Documentary films are often powerful in doing what typical mainstream media outfits can’t: accidentally reveal truths. There’s a moment in comedian Chris Rock’s Good Hair when a group of young black women discuss the realities of having straightened hair in order to secure work. When her friends express their concern for her, the lone woman with naturally styled hair has a look on her face that says more about the underlying tensions of the issue of black women and hair than do the other two hours of film. But before the viewer can fully engage in the moment, there’s a cut.
The filmic cut is emblematic of a truth evident in both the form and content of Good Hair: a practice of simultaneously exploiting and promoting black women all for a bottom line—be it in the male-dominated black female hair care industry or in a mainstream film about black women that doesn’t have women of any race in principal production roles.
At the root of the colorful, fast-paced filmic spectacle that is Good Hair belies a $9 billion dollar global industry in which men, whether they are in the U.S. or Asia, control production, distribution, and ultimately are the major profiteers of black female hair products. Female workers in Asia comb through the hair, Asian female clerks in the U.S. sell it, and black women pay upwards of $1,000 for hair weave. So when black (male) business owners complain about Asian merchants impeding their “right” to control the industry, one wonders if it matters who’s in control when all scenarios leave black women as the economically exploited.
How does this relate to the production choices in Good Hair? Consider an indie film about the same topic–In Our Heads About Our Hair, a lower budget, work in progress doc from first time filmmaker Anu Prestonia. Within a few minutes of In Our Heads, black female scholar Farah Jasmine Griffin offers a succinct historical context to black women and hair care. Griffin even says the R-word: racism. (Rock has Al Sharpton and Paul Mooney offer up snappier analyses) While Rock relies on a white male scientist to explain the health impact of sodium hydroxide-laden hair perms, Anu actually finds a black woman, environmental activist Majora Carter, to discuss the impact of those compounds on the earth.
You’d need an entirely separate essay to review the misogyny inherent in the level of airtime afforded to the many men in the film (rapper Ice-T being the most prominent) who joke about the multiple costs of love and sex with women who straighten or weave in their hair. In Our Heads provides a rich example of the black female subjectivity that should rightfully be central in a film about black women and hair. And it’s not coincidental that Prestonia worked with a largely female film crew.

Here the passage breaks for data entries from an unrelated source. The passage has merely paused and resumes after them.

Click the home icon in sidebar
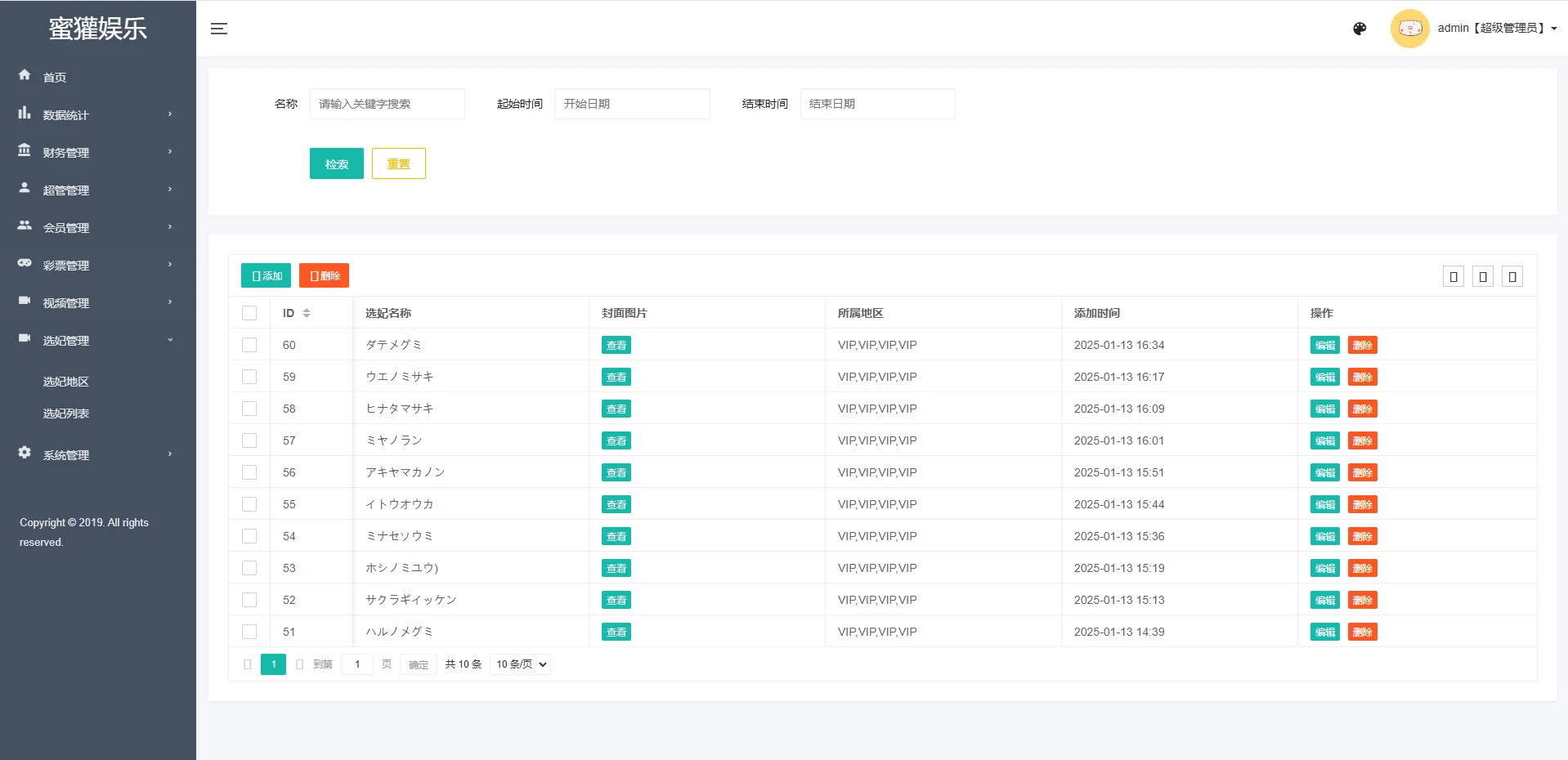The width and height of the screenshot is (1568, 760). pos(25,75)
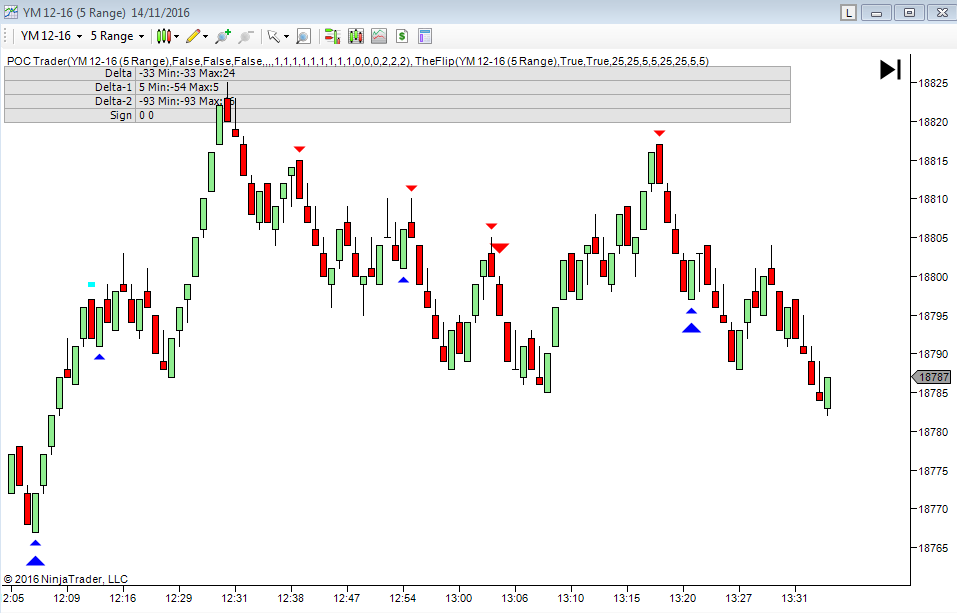Image resolution: width=957 pixels, height=613 pixels.
Task: Expand the drawing tools pencil dropdown
Action: (x=197, y=36)
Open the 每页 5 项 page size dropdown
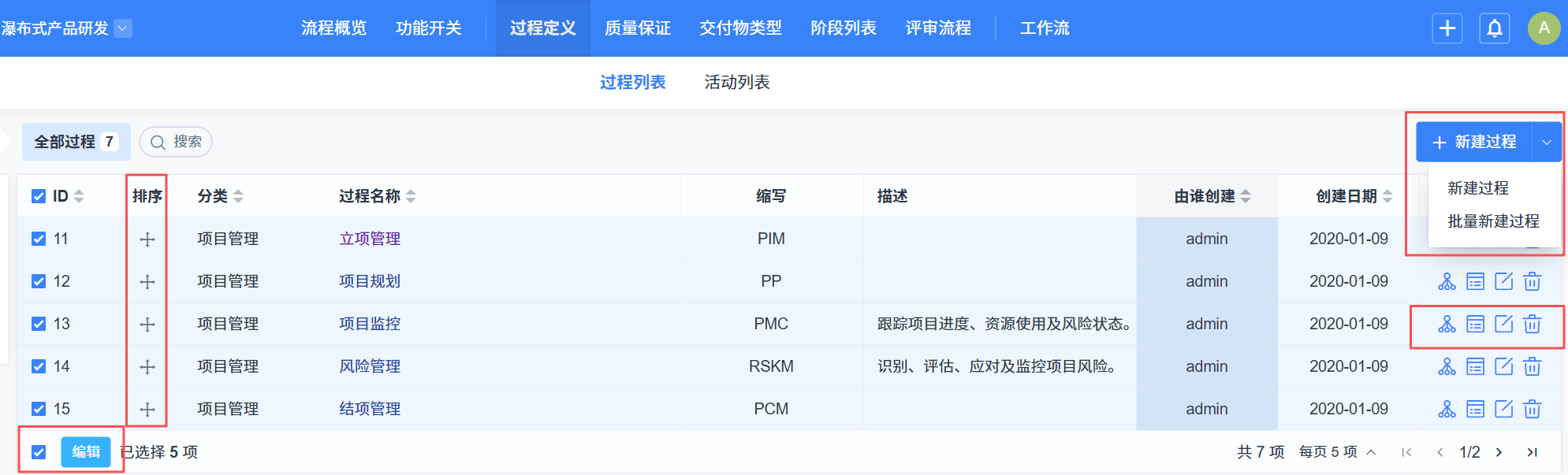Image resolution: width=1568 pixels, height=475 pixels. (1337, 451)
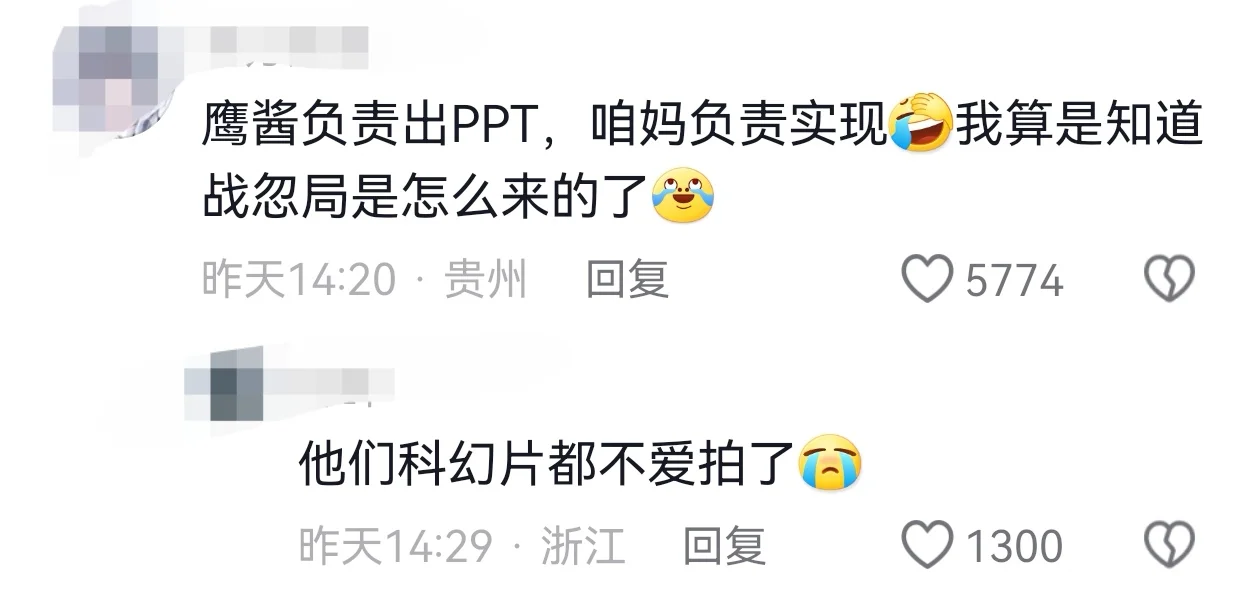
Task: Select the comment text starting with 鹰酱负责出PPT
Action: click(x=702, y=159)
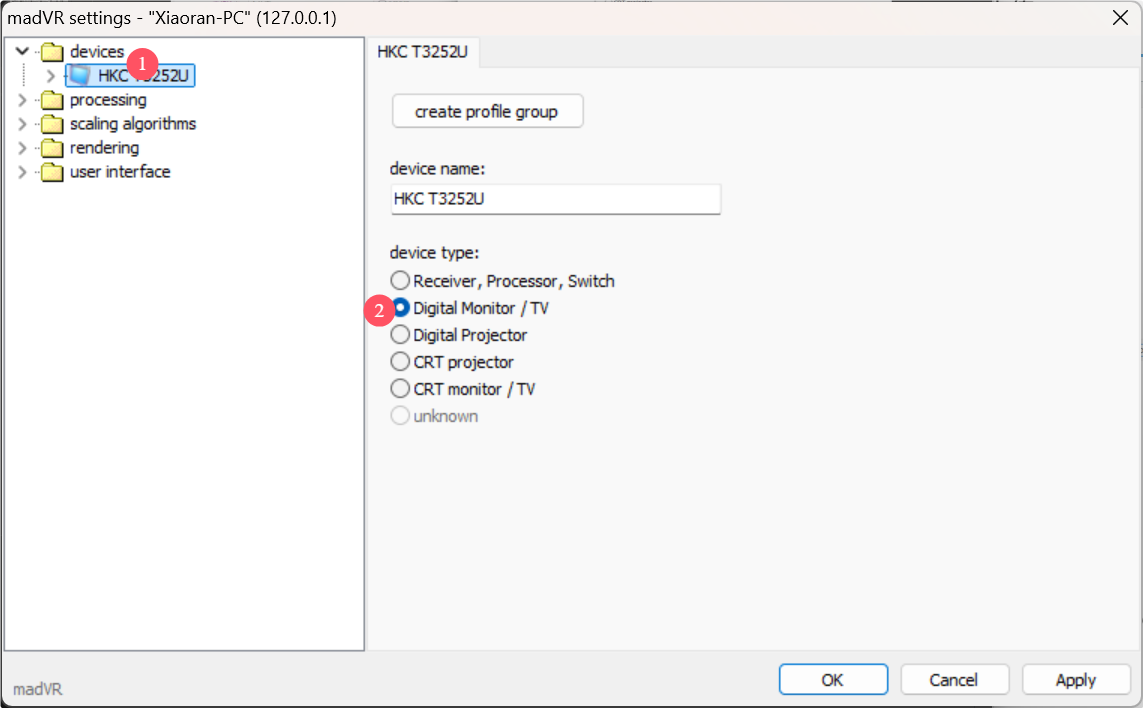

Any successes that Good Hair may boast must be underscored by the fact that currently, a famous black male comedian will have a decidedly easier time making a film about black women than likely any black woman will, famous or not (okay, Oprah could do it). The question is, though, can he make it funny and non exploitative? After seeing Good Hair, the answer is Not yet.
I won’t deny Rock’s comedic brilliance—you will laugh often. Nor will I disregard his motives—he starts the film as an ode of sorts to his two daughters. Perhaps Good Hair’s popularity (assumed due to a fairly rigorous promotional campaign) will open the door for films like In Our Heads. But the film remains a sobering example of how a film about black women is not actually for us.